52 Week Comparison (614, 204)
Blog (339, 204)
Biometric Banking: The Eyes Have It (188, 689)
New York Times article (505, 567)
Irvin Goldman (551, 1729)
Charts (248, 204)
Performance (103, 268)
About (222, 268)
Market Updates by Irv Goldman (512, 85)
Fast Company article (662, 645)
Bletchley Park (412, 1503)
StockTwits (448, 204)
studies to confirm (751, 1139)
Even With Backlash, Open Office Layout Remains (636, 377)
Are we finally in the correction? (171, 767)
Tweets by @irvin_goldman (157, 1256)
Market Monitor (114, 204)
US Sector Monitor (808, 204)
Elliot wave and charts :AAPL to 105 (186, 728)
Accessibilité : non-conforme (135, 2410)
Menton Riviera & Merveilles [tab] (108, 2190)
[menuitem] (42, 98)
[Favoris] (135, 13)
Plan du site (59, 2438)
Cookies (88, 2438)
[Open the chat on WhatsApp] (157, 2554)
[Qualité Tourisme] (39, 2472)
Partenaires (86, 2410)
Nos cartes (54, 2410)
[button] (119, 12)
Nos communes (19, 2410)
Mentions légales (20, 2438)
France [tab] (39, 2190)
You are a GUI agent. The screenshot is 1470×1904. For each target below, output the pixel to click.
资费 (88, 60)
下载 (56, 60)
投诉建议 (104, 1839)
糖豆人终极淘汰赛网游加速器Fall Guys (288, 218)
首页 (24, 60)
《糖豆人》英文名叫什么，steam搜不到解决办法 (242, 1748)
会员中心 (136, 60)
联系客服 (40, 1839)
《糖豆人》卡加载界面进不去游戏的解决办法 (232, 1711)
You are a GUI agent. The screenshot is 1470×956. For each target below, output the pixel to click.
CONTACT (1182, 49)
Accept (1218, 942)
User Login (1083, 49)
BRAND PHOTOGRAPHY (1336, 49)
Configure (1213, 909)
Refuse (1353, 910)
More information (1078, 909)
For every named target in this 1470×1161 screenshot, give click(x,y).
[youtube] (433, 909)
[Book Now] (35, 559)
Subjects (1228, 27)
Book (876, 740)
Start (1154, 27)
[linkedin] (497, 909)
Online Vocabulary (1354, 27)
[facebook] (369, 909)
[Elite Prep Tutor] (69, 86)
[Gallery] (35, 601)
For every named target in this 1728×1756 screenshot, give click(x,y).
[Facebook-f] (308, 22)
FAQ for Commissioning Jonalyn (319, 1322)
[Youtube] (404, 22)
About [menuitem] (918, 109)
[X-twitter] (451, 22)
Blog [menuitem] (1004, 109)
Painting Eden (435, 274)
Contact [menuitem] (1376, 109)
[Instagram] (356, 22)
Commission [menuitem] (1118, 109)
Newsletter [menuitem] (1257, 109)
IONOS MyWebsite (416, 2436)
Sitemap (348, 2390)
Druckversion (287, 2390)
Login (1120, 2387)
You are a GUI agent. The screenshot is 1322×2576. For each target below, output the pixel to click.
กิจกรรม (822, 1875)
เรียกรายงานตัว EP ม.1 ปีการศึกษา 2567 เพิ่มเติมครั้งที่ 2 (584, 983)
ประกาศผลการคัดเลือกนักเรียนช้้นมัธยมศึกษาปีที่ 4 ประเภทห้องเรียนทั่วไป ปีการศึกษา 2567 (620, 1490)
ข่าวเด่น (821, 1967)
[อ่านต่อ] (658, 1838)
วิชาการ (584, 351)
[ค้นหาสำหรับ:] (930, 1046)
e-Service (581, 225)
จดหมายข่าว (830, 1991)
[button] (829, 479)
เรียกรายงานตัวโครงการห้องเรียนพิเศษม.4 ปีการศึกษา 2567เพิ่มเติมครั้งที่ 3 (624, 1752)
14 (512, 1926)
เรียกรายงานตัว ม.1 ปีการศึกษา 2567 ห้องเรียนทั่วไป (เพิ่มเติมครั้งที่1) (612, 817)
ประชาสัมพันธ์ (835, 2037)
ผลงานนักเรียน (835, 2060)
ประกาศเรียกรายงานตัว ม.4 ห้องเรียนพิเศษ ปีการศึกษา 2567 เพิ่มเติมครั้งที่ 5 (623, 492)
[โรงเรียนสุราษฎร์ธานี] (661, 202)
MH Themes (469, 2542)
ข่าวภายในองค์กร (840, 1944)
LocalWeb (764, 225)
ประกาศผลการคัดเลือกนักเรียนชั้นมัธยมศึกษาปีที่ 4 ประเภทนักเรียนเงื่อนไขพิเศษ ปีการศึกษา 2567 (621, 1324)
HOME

» Exercise:
Please filter the entries above down to the lines holding "this" and copy them.

» Task response:
For every named target in this 1470×1161 screenshot, give click(x,y).
For every named target in this 1728×1756 screenshot, give click(x,y).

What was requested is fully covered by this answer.